▶ [Your goal]
Reproduce the data word for word from the line containing "Click the Han row label" through the line containing "[x=31, y=272]", including both of those lines. Leave the pictures out.

▶ [Input material]
◆ ◆ ◆ ◆

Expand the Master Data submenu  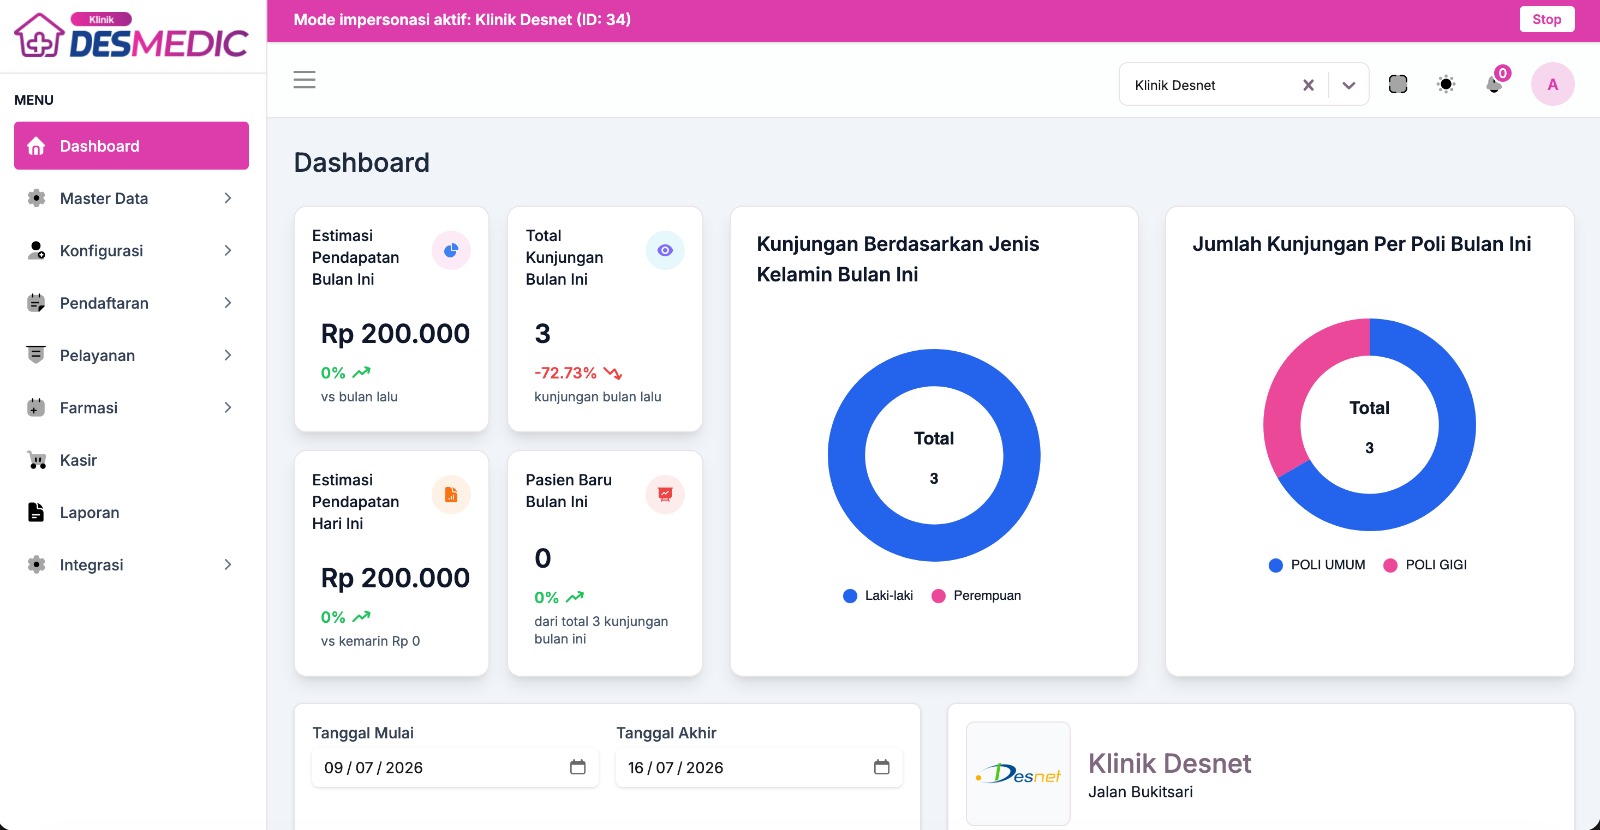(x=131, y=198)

◆ ◆ ◆ ◆

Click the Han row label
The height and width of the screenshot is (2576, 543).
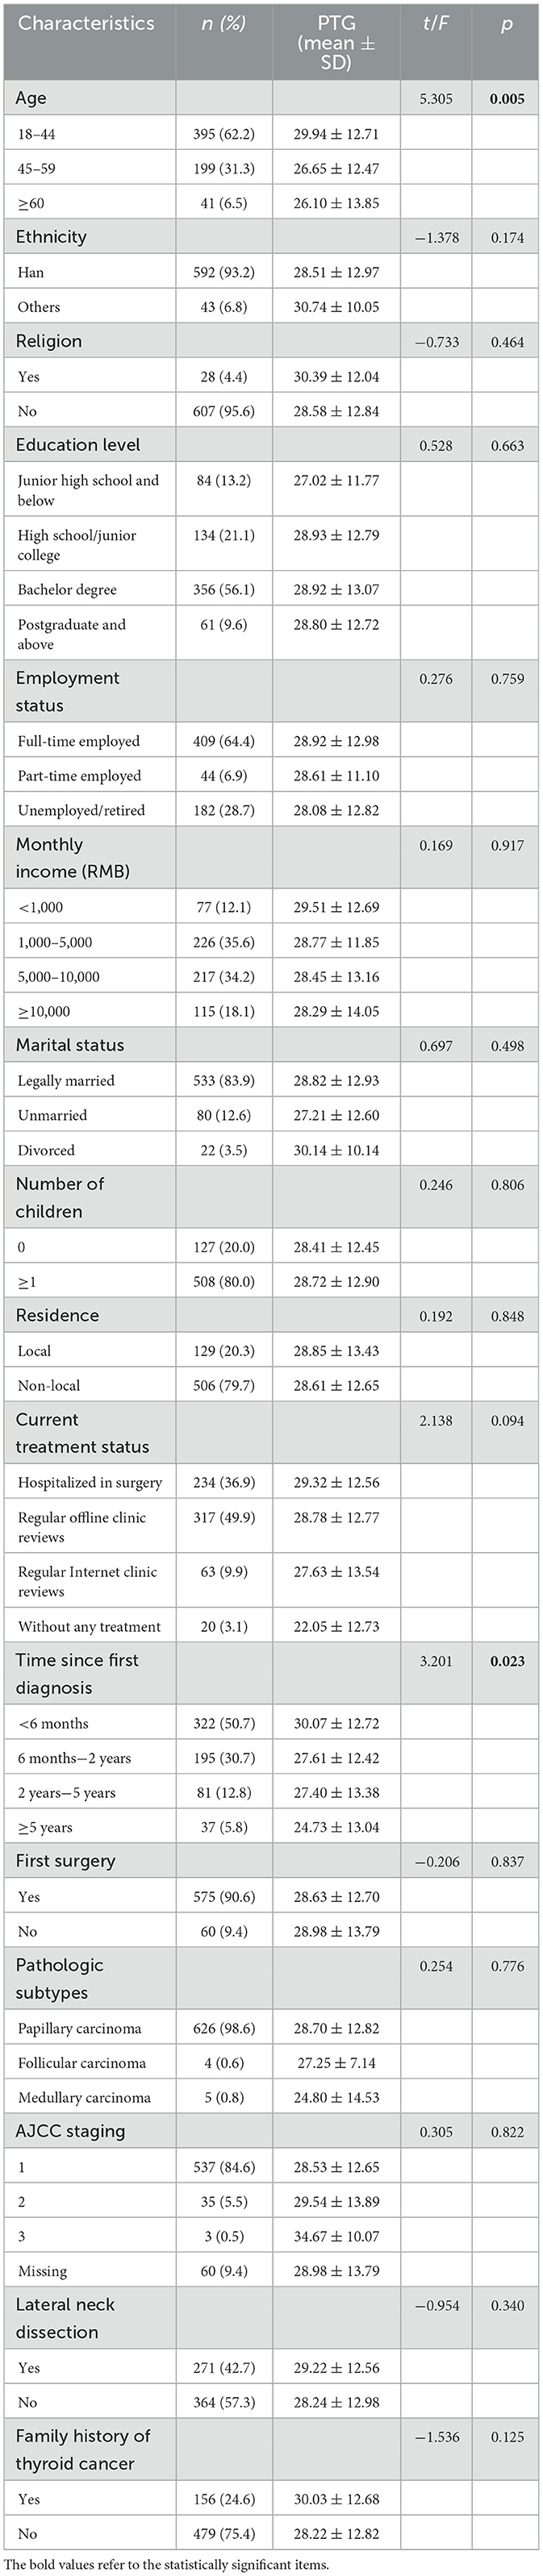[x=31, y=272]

◆ ◆ ◆ ◆

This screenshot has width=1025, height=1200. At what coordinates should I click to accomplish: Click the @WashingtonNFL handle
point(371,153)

◆ ◆ ◆ ◆

▶ [Exercise answer]
Click the Han row label
The height and width of the screenshot is (2576, 543).
[x=31, y=272]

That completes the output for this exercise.